# Extracted text

"""

# Sylvania Silverstar 4000K - Are these good bulbs? What's better??



## ssj335 (Jul 13, 2006)

Im looking for brighter bulbs since the ones I "upgraded" to from stock are really crappy.
I bought these Silverstar ones but then someone told me that these are no better than stock and a waste of money and told me to return them and get an H.I.D kit.
Can anyone please advise?? Thanks!!


----------



## kylem (Sep 3, 2007)

*Re: Sylvania Silverstar 4000K - Are these good bulbs? What's better?? (ssj335)*

get the silver star ultras. upgrading bulbs really doesnt do much. i recomend you upgrade to projection headlights. The stock headlights really dont light up the road to well and if you over adjust them they pop out of socket so be carefull


----------



## ssj335 (Jul 13, 2006)

*Re: Sylvania Silverstar 4000K - Are these good bulbs? What's better?? (kylem)*

thanks
silverstar ultras the consensus? id love to hear a few opinions before i exchange these ones. 
thanks again!


----------



## bluvelvet (Dec 13, 2007)

*Re: Sylvania Silverstar 4000K - Are these good bulbs? What's better?? (ssj335)*

i upgraded to the ultras too, they seem alot whiter and brighter, but distance wise they seem the same.


----------



## ssj335 (Jul 13, 2006)

*Re: Sylvania Silverstar 4000K - Are these good bulbs? What's better?? (bluvelvet)*

ok thanks
thats 2 votes for the silverstar ultras. i think i will go with those then if nobody else has an opinion.
has anyone had issues with blowing fuses or anything like that??? i think these bulbs operate at a higher wattage than is normal for those sockets.


----------



## DC Jetta Guy (Jul 31, 2004)

*Re: Sylvania Silverstar 4000K - Are these good bulbs? What's better?? (ssj335)*

I've had Silverstars in my 05 GLI for over a year and have had no problems with them. I also have a Euroswitch installed too and I'm sure this has helped them last as long as they have.


----------



## kylem (Sep 3, 2007)

*Re: Sylvania Silverstar 4000K - Are these good bulbs? What's better?? (DC Jetta Guy)*

no problems with fuses or over heating of lense and headlight. He is right they make it whiter and brighter. $50 was what i paid. kinda expensive. i still suggest you look at some projector headligths. K2 motors sports has some if you would like to check them out. 
Just remember the brighter the bulb the quicker it burns out. I've only had mine for 2 months so im not sure how long they last. I'm trying to do the "do it yourself on changing daytime running lights"( low beam) to the city lights. That way i dont need to run my low beams in the daytime.


----------



## ssj335 (Jul 13, 2006)

"""

# Stated goal A
Summarize the headlight bulb thread in two sentences.
# Stated goal B
Answer these questions from the headlight bulb thread:
(i) In what car has DC Jetta Guy had Silverstars for over a year?
(ii) How much did kylem pay for the bulbs?
(iii) According to kylem, what happens to the stock headlights if they are over-adjusted?
The items that come next are separate material, apart from the headlight bulb thread.

# Material shown
"""

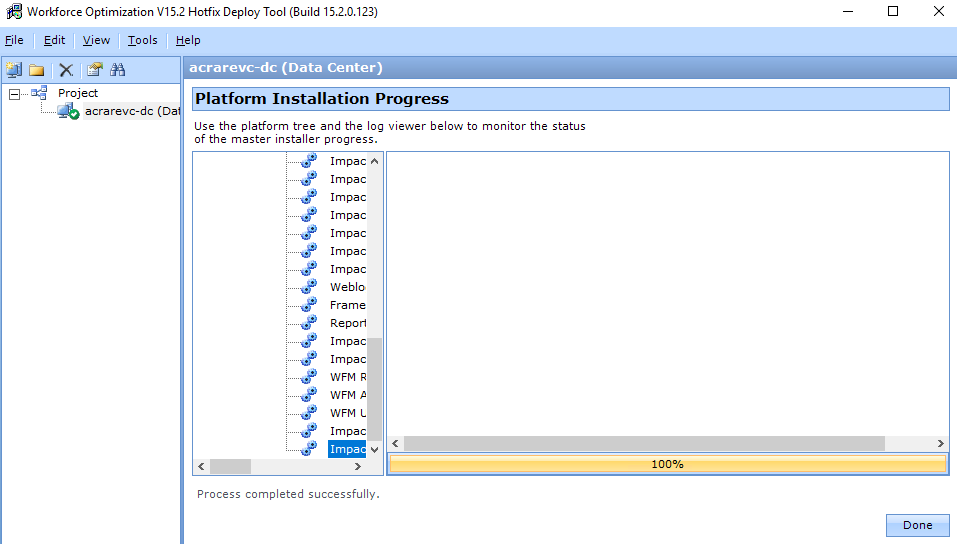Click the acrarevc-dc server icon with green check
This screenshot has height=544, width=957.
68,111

"""
"""

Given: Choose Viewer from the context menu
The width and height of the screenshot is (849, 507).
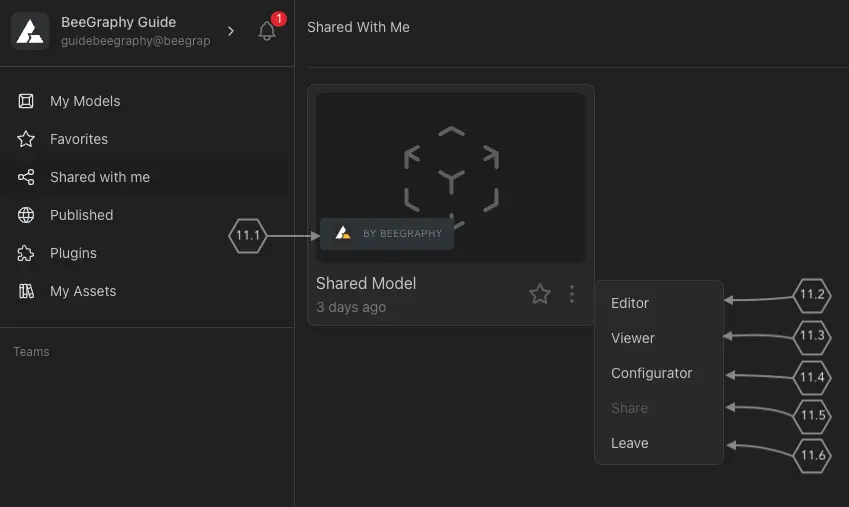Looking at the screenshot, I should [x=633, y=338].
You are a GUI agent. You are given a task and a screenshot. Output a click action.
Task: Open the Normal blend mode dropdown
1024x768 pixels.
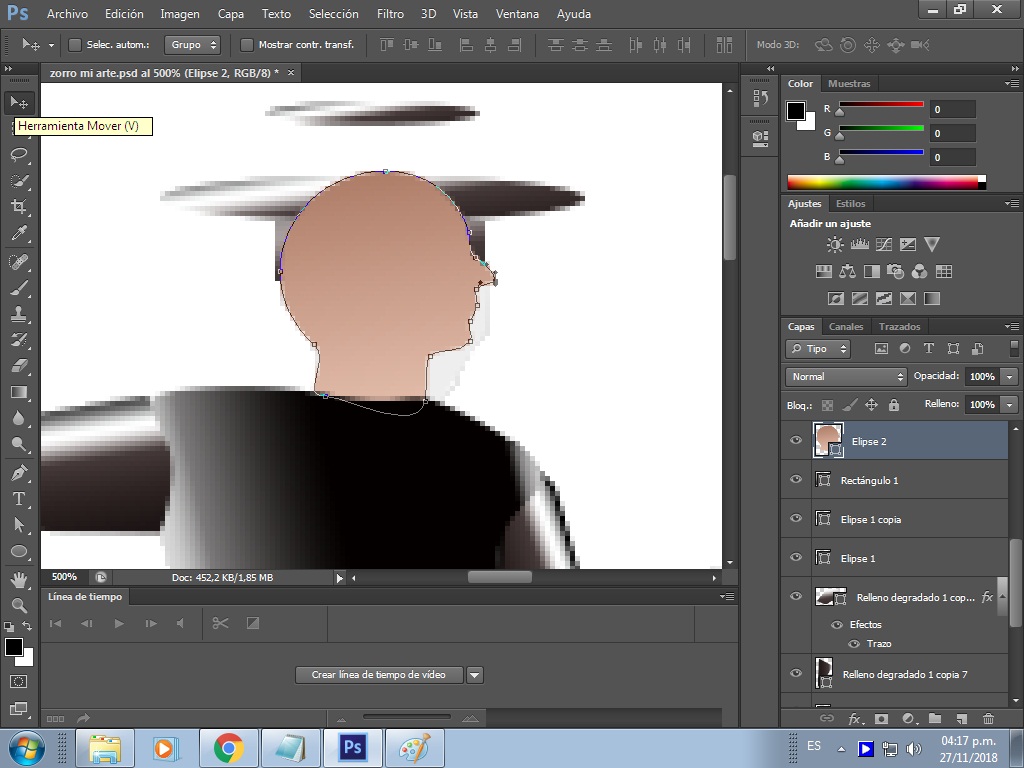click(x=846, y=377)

"""

# Complete response A
A poster who bought Sylvania Silverstar 4000K bulbs asks for advice after being told they are no better than stock and that an HID kit would be better. Replies recommend the Silverstar Ultras as whiter and brighter, though not better for distance, and report no problems with fuses or overheating, while one reply also suggests projector headlights.

# Complete response B
(i) An 05 GLI.
(ii) $50.
(iii) They pop out of the socket.